In the data below, find the line containing "Нужно сделать НИР? (175, 582)", then set down that line and every later line up to and including the line containing "Advertising (183, 1807)", exactly.

- Given data
((
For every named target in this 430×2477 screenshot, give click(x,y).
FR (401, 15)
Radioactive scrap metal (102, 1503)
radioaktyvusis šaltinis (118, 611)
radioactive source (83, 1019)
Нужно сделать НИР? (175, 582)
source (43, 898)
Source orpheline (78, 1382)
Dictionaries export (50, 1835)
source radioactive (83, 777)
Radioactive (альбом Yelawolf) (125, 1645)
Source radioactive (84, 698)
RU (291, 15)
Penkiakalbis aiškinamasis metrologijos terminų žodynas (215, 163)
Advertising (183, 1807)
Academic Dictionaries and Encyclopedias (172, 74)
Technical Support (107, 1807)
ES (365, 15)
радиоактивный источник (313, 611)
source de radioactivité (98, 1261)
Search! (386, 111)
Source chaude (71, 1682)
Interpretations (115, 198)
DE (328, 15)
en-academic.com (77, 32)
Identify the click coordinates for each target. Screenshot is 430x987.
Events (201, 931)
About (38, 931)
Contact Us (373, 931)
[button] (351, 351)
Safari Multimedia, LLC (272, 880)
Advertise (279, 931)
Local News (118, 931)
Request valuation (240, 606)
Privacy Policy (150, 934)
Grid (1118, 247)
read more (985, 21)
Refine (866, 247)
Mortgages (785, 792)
))
((
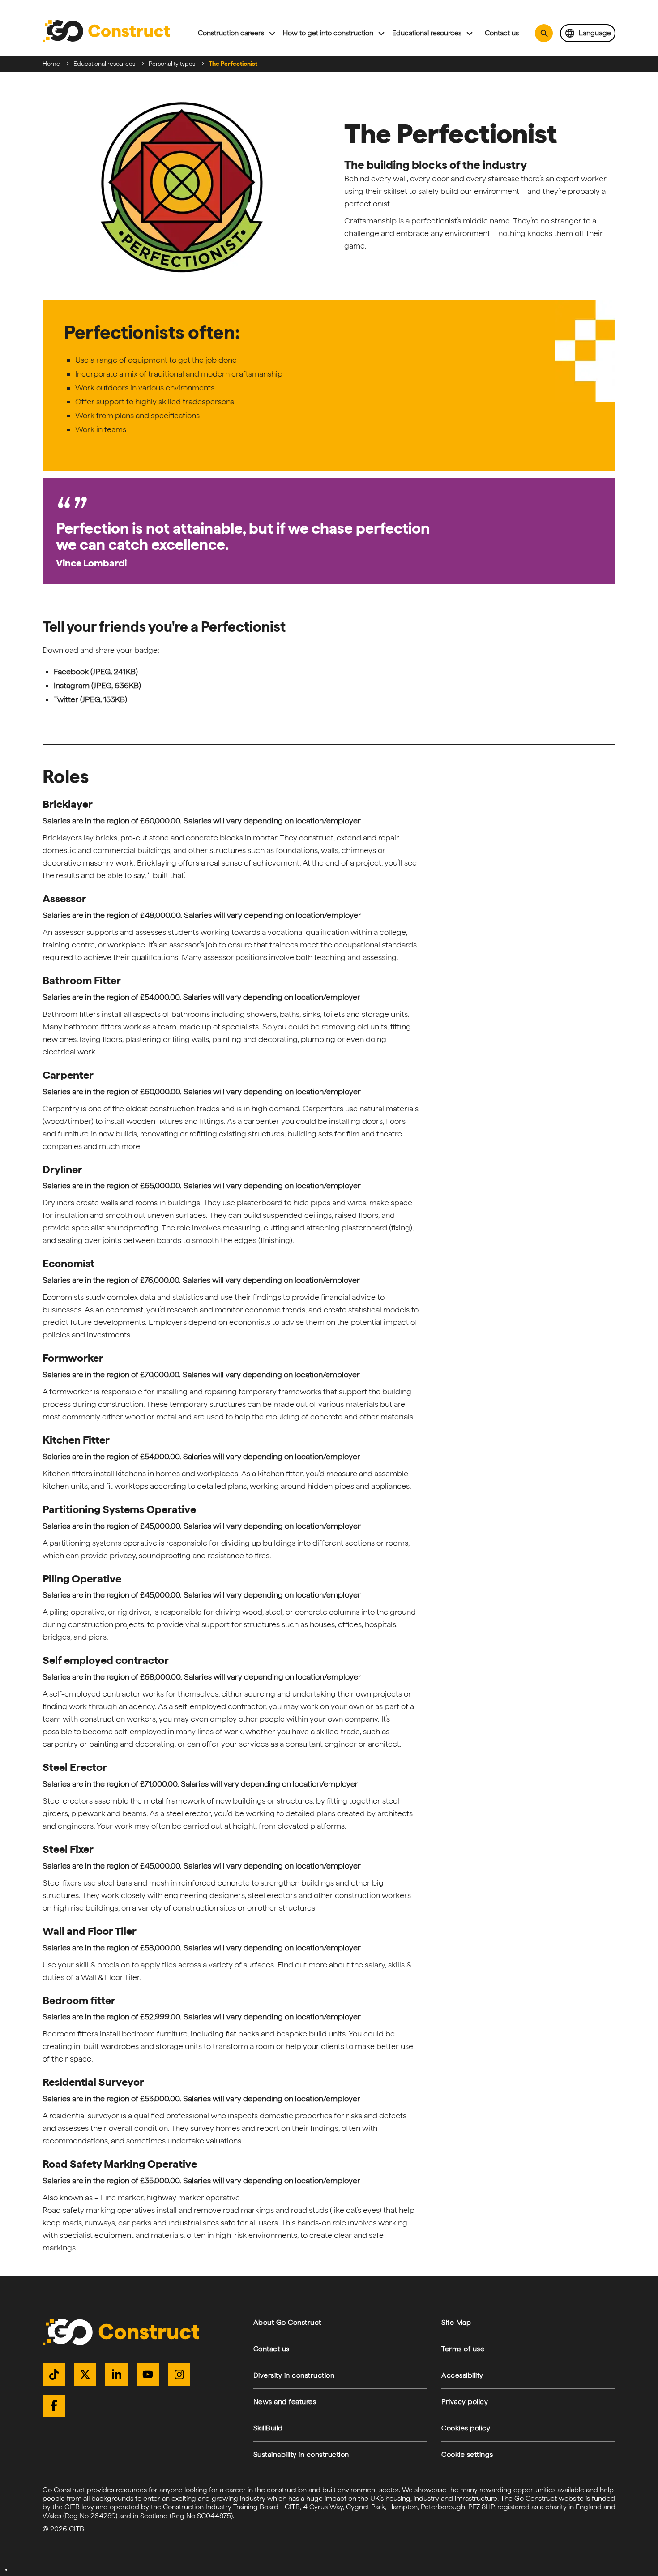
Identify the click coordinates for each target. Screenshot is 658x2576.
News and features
))
((
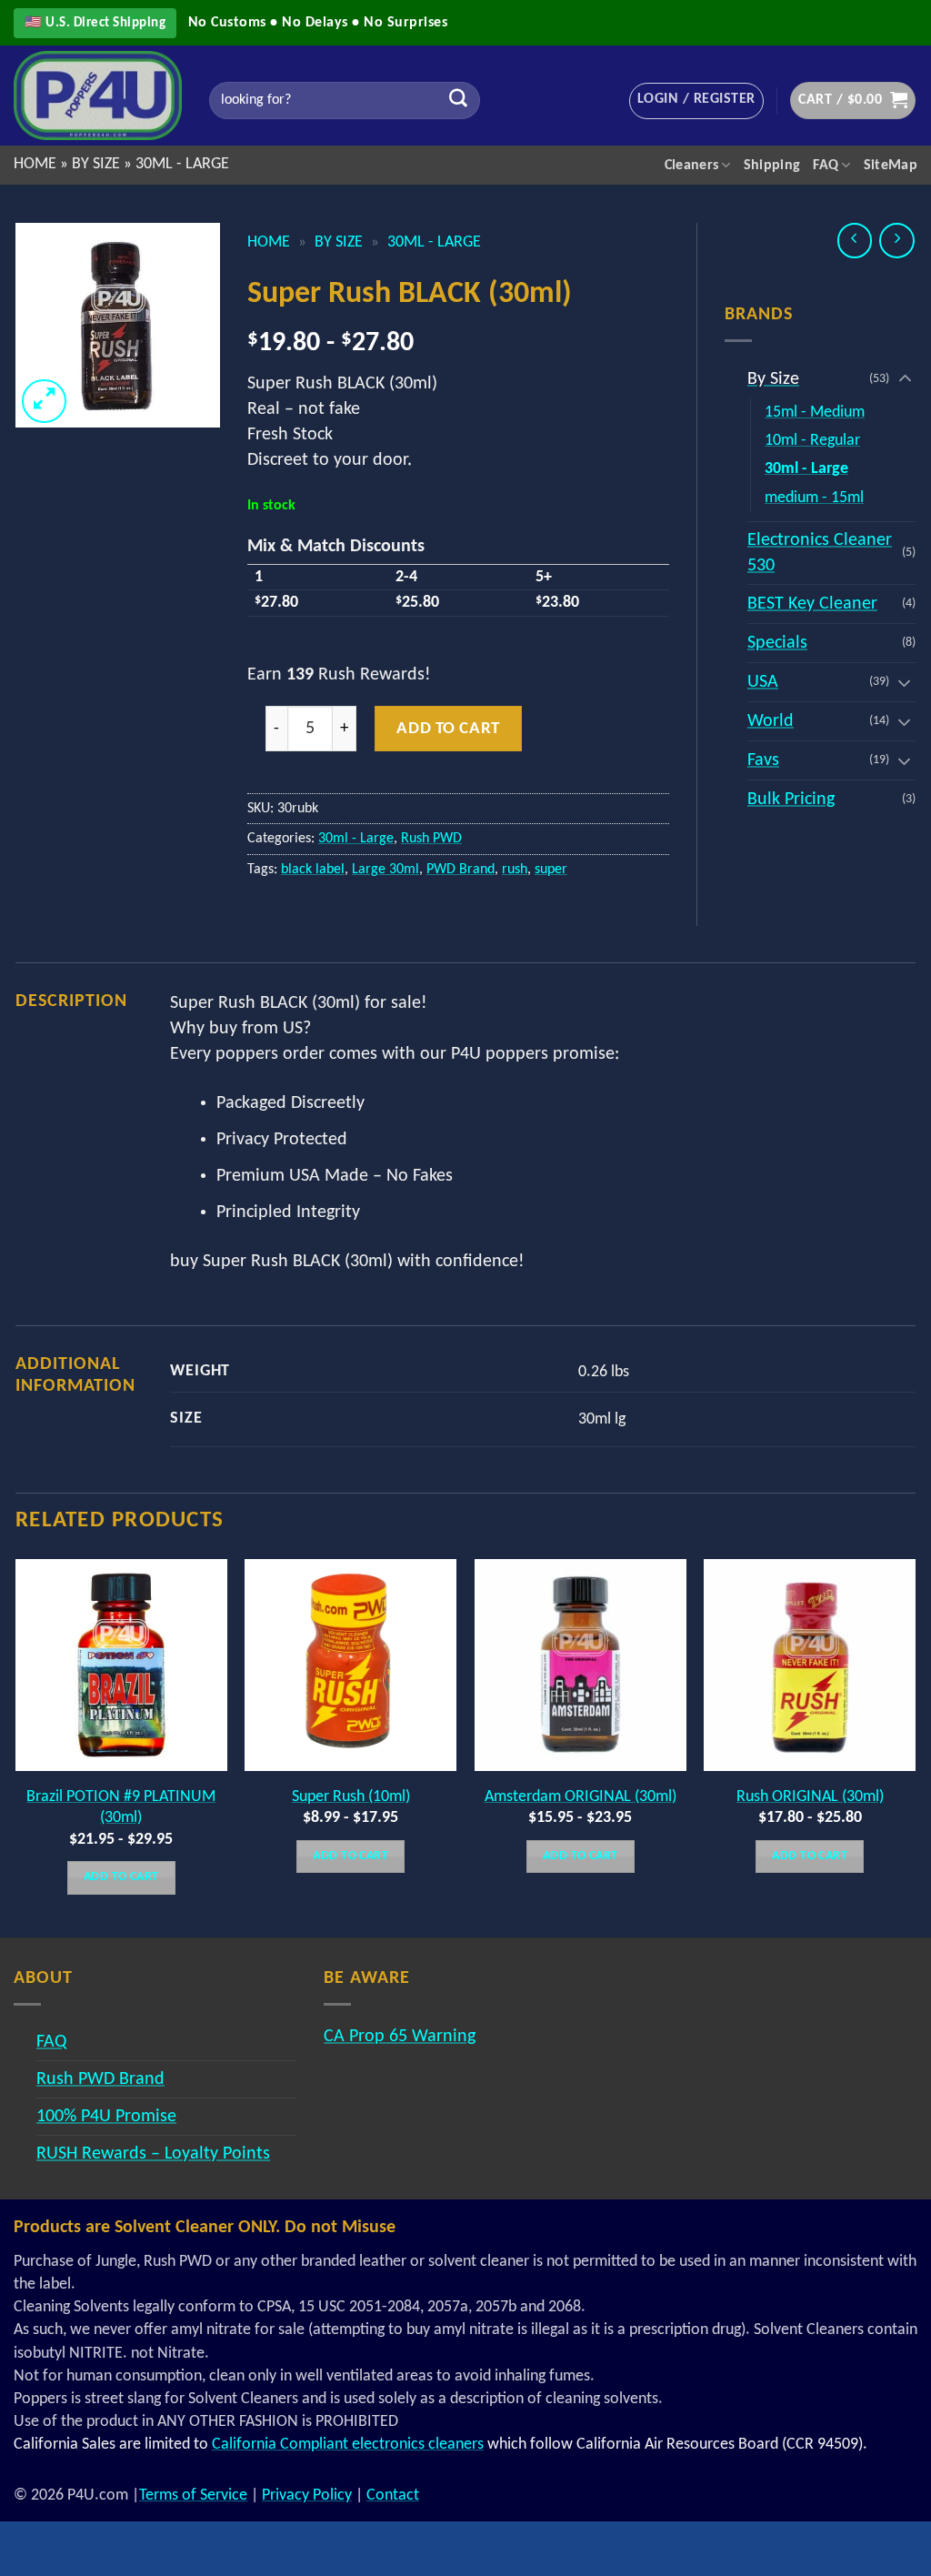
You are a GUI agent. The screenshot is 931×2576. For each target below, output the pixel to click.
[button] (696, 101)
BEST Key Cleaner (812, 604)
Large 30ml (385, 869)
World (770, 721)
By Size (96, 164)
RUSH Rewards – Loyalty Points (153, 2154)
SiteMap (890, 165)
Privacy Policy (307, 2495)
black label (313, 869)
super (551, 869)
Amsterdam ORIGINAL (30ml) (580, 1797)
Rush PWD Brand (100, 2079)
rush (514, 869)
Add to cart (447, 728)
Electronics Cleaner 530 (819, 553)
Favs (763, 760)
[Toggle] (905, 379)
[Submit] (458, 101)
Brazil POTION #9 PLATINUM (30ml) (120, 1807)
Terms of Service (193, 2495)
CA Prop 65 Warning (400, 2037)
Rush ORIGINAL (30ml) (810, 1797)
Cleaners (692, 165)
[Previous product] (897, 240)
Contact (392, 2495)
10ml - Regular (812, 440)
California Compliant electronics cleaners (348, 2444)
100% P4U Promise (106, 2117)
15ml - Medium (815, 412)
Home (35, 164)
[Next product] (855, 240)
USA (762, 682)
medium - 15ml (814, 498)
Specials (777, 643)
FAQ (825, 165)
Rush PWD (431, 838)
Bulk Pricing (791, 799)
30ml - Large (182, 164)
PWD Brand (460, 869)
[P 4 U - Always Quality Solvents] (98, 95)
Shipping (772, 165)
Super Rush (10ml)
))
- Completed task
Нужно сделать НИР? (175, 582)
source (43, 898)
Source orpheline (78, 1382)
Dictionaries export (50, 1835)
source radioactive (83, 777)
Radioactive (альбом Yelawolf) (125, 1645)
Source radioactive (84, 698)
RU (291, 15)
Penkiakalbis aiškinamasis metrologijos terminų žodynas (215, 163)
Advertising (183, 1807)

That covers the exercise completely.